MOSCOW — The government has already reviewed its economic growth forecast for this year several times. It cut the forecast from 6.5 to 5.8 percent first, then raised it later to 5.9 percent. This difference of 0.1 percent was discussed at a government meeting. Even such a small percentage is important for achieving the ambitious task of doubling the country’s GDP by 2010, as decreed by President Putin.
However, the government, despite its aspiration for economic prosperity, wastes whole percentage points of economic growth, Vremya Novostei newspaper reports. Aggressive actions by the authorities against business cost the Russian economy about 2 percent of growth annually, says Yevgeny Yasin, head of the Higher School of Economics.
“The government should not be allowed to interpret laws in its favor,” Yasin stressed. If the authorities did not frighten businessmen but instead guaranteed their property rights, the problem of doubling the GDP would solve itself. In that case, there would be no need to cut taxes and invent complicated schemes to attract investors, the economist thinks.
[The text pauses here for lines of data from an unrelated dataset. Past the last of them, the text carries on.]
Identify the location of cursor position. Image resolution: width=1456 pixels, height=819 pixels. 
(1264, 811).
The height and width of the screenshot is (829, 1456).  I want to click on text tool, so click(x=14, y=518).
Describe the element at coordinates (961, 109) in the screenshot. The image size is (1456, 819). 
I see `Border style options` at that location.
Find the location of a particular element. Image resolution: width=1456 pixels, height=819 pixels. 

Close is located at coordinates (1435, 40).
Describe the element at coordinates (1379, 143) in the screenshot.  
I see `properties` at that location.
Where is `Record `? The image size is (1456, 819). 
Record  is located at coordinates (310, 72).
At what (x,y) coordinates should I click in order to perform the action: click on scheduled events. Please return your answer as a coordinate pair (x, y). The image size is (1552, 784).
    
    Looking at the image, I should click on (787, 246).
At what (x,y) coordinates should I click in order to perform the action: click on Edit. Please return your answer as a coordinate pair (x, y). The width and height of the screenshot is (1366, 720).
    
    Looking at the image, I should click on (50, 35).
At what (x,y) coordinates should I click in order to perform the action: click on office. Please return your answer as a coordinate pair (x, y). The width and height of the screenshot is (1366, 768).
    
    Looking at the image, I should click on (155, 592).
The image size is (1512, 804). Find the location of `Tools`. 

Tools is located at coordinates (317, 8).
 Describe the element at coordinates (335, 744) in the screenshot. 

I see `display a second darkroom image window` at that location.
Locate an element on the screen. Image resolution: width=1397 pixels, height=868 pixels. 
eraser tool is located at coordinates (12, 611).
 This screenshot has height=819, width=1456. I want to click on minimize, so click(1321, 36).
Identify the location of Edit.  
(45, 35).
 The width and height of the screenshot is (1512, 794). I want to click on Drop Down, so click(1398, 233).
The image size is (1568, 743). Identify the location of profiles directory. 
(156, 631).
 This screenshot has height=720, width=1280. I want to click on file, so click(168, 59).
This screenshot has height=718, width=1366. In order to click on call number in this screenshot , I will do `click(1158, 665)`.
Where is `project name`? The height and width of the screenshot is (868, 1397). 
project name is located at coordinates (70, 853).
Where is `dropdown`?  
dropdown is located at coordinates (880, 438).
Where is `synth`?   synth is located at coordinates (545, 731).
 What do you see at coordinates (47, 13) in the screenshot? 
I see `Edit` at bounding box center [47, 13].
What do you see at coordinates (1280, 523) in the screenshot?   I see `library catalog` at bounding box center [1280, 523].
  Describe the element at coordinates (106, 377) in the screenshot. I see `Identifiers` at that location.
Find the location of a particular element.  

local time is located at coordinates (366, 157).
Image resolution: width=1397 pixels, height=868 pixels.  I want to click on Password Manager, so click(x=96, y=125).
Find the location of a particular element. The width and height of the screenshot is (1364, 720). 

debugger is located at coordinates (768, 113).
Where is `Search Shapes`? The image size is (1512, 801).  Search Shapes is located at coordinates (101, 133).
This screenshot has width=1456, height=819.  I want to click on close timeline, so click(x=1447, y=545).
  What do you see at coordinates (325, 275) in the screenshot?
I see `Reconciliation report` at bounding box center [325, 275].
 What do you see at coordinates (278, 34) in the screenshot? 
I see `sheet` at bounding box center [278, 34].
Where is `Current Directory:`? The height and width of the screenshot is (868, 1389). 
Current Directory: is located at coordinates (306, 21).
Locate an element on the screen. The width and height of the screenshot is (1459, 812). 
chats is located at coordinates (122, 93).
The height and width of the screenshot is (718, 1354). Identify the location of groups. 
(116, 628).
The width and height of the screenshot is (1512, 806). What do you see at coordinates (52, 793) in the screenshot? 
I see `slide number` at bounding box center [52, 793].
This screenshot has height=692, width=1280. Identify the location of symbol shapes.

Yevsevy Gavrilenkov, chief economist at Troika Dialog brokerage, believes Russia has huge growth potential. “We have all the opportunity we need to grow at the same rate as China,” he told the newspaper.
Most Russians support this opinion. An opinion poll by Yuri Levada’s Analytical Center showed that only 5 percent of Russians had no complaints about the government. Fifty percent of respondents think the government will not be able to change things for the better. The main concerns are rising prices and falling personal incomes, caused by low business activity.
The government does take efforts to improve the situation, but its actions are contradictory, Yevsey Gurvich, head of the Economic Expert Group, told Vremya Novostei. Positive signals are rather declarative, while negative signals such as arbitrary actions in the tax sphere and increasing state interference in the oil and gas sector, are absolutely concrete, he says.
Though the government cuts some taxes every year, the total tax burden does not decrease. Moreover, raw materials industries generating the bulk of Russian GDP, face increasing taxes, complains Gavrilenkov. The government might raise the oil export duty to a new high of $179 on October 1.
Yasin thinks this situation will continue for another two or three years, and this is an optimistic scenario, unless the government creates another “YUKOS case.” For his part, Gavrilenkov believes the government should not take active actions, and all the problems will be settled gradually. Gurvich, to the contrary, is convinced that it is now time for the government to act. “It is necessary to continue reforms, firstly reforms of natural monopolies and administrative reforms,” he said.